**EXERCISE DESCRIPTION**
Reproduce the records below word for word, leaving the pictures out of your answer.

=== MATERIAL TO PROCESS ===

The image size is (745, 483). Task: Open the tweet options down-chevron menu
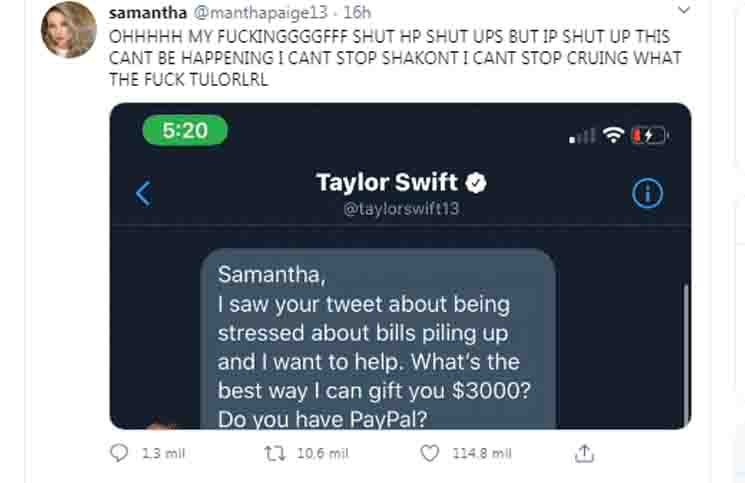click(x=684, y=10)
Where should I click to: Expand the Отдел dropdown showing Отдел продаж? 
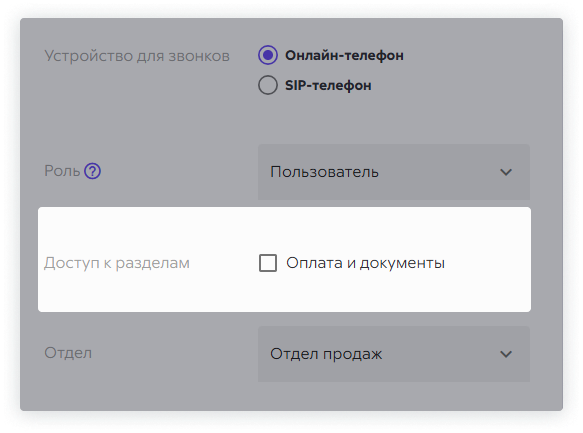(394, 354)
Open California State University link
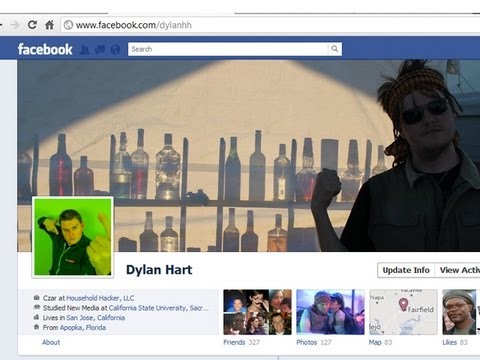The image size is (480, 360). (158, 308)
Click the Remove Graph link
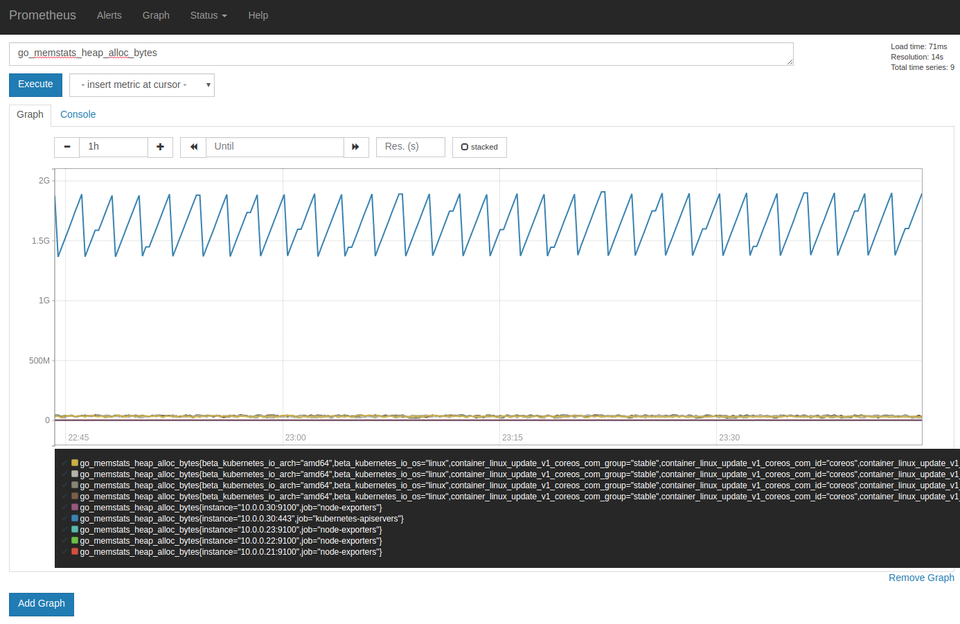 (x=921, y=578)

===

**ANSWER IN FULL**
The image size is (745, 483). Task: Open the tweet options down-chevron menu
click(x=684, y=10)
Where should I click to: Expand the Отдел dropdown showing Отдел продаж? 
(394, 354)
Open California State University link
The image size is (480, 360). (158, 308)
Click the Remove Graph link
 (x=921, y=578)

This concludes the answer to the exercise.